▶ [Problem details]:
Only a single number is expected: how many lines of the data hold the word "label".

▶ [Provided material]:
..........

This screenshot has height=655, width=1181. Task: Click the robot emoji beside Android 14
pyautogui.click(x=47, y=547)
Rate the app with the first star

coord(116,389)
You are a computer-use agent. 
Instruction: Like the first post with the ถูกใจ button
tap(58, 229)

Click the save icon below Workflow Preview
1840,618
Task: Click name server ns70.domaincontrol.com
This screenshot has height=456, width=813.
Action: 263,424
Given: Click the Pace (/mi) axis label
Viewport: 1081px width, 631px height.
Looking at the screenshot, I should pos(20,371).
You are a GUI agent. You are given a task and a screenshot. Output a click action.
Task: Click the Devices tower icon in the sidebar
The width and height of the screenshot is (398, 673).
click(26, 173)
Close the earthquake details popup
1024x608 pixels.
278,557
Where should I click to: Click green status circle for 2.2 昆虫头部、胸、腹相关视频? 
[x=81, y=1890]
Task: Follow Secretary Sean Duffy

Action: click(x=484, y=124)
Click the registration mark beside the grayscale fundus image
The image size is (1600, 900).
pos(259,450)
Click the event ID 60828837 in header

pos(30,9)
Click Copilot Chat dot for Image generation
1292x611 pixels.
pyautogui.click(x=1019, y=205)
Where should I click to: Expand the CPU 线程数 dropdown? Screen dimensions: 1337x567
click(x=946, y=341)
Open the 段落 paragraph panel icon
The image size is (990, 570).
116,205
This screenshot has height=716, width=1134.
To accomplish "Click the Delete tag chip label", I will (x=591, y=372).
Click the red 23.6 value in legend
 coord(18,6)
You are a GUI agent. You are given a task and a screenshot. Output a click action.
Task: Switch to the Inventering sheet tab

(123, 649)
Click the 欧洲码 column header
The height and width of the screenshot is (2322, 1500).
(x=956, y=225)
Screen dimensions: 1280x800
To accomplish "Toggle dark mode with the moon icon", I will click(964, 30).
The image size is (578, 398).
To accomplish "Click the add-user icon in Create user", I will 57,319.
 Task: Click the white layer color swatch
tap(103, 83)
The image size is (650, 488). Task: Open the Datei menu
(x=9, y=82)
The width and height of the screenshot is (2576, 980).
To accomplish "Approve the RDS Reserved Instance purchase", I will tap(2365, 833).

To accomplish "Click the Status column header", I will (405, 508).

..........

▶ [Response]:
2